[Problem to solve] I would like every line of the records below that contains the word "header" copied.

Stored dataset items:
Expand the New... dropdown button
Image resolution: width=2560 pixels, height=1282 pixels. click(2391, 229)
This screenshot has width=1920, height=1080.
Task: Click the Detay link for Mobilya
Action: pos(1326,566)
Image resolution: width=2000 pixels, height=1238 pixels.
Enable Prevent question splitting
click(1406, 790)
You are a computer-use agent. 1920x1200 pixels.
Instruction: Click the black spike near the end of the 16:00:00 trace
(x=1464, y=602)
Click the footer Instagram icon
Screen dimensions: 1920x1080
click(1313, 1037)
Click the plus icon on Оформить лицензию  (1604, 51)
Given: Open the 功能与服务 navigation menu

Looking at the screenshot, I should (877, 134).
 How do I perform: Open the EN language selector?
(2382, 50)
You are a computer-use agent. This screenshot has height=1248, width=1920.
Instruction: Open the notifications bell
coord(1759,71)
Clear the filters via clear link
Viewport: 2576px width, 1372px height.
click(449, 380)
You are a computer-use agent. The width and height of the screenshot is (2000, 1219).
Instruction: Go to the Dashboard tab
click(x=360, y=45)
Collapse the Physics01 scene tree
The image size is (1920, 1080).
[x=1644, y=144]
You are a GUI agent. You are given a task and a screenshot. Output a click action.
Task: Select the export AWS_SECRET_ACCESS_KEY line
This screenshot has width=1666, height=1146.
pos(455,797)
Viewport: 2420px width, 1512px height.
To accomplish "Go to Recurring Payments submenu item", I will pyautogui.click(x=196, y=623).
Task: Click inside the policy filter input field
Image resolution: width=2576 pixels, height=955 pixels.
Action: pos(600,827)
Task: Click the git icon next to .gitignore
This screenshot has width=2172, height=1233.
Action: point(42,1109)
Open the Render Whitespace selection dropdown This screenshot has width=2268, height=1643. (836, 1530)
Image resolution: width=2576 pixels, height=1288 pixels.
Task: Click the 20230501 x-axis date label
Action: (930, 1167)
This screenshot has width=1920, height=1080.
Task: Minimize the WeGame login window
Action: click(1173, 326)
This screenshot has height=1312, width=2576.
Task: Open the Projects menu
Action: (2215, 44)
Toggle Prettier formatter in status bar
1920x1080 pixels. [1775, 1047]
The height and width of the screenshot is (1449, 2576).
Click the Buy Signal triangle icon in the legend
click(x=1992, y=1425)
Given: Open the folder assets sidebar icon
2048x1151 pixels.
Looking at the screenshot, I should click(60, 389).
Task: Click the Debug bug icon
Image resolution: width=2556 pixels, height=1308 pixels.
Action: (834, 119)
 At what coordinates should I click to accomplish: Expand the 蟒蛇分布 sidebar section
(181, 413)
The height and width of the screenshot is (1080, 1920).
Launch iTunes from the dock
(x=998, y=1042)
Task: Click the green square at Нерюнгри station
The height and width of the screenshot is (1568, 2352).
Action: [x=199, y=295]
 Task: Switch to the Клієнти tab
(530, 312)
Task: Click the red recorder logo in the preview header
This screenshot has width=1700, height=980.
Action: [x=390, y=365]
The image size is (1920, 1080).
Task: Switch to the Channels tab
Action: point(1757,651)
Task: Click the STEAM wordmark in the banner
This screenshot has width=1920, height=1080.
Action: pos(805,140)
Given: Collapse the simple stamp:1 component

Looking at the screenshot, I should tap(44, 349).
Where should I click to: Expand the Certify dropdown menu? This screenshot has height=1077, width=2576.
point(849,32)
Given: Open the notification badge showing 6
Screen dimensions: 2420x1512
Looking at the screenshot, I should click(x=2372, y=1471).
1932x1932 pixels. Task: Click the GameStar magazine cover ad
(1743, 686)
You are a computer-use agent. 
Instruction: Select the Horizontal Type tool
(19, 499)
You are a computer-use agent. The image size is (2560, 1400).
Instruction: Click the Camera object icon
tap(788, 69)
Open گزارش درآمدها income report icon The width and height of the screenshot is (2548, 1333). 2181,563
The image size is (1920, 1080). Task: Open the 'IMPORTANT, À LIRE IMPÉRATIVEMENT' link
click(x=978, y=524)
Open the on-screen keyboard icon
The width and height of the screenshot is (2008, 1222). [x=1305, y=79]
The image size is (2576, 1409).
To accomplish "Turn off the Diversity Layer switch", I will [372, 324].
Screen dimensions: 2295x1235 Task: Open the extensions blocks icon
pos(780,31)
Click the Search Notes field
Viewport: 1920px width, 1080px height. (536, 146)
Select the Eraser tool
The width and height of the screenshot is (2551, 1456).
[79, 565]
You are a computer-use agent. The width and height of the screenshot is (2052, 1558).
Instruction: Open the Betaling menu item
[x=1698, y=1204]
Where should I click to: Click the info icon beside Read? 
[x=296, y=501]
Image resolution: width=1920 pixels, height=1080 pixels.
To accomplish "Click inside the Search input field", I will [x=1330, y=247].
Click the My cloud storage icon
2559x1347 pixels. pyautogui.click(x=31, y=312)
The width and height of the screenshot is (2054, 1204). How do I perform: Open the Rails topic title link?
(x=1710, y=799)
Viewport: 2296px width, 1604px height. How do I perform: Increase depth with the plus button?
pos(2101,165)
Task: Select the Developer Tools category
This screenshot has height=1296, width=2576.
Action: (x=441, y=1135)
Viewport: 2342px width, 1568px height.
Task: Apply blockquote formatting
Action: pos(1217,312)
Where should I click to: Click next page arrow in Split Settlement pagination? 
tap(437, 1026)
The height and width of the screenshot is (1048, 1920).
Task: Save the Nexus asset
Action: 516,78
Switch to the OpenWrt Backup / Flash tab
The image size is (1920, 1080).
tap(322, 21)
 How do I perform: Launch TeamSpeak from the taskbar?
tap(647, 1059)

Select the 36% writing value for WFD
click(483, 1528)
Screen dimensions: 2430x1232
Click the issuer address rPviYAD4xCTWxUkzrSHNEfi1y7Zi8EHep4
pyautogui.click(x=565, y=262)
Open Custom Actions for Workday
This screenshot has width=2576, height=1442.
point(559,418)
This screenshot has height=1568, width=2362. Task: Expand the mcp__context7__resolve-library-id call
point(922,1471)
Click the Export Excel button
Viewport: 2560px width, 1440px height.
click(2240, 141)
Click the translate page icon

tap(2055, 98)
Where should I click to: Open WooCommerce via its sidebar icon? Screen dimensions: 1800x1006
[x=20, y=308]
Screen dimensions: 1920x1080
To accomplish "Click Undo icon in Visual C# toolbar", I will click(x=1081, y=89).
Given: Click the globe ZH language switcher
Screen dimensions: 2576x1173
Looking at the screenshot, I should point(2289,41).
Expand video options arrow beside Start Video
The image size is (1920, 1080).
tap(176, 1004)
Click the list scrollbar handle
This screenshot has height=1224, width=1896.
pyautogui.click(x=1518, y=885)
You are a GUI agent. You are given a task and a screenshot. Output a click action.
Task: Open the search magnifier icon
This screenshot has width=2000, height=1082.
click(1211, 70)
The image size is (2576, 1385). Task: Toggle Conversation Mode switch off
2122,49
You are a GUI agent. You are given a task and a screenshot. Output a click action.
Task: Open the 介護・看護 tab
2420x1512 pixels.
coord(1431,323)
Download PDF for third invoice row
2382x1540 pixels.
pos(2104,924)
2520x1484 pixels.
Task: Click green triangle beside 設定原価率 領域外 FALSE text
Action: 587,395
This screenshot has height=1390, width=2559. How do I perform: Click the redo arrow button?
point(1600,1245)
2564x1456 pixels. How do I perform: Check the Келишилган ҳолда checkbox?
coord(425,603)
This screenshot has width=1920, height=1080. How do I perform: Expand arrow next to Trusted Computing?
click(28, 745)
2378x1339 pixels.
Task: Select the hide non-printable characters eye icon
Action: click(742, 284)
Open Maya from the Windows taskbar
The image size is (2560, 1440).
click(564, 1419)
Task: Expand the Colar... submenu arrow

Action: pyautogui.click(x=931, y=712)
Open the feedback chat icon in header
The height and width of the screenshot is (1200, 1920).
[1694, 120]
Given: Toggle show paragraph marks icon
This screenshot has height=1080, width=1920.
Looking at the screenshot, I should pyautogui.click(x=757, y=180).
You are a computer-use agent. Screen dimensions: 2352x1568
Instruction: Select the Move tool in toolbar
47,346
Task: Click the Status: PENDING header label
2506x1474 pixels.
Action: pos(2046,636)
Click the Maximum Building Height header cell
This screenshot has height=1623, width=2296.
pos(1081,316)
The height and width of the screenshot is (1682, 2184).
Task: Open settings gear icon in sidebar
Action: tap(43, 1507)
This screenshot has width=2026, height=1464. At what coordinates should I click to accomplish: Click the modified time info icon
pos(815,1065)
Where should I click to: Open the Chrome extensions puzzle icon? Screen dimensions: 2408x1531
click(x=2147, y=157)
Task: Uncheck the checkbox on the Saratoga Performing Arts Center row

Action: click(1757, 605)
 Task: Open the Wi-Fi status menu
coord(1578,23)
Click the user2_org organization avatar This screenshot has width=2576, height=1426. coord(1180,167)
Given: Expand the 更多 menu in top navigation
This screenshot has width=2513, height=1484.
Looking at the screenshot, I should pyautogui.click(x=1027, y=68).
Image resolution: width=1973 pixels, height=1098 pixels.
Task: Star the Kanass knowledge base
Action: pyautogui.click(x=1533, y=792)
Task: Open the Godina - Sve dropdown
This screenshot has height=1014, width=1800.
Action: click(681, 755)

[Solved exercise]
Task: Click the red recorder logo in the preview header
Open the feedback chat icon in header
Task: Click the Status: PENDING header label
Click the Maximum Building Height header cell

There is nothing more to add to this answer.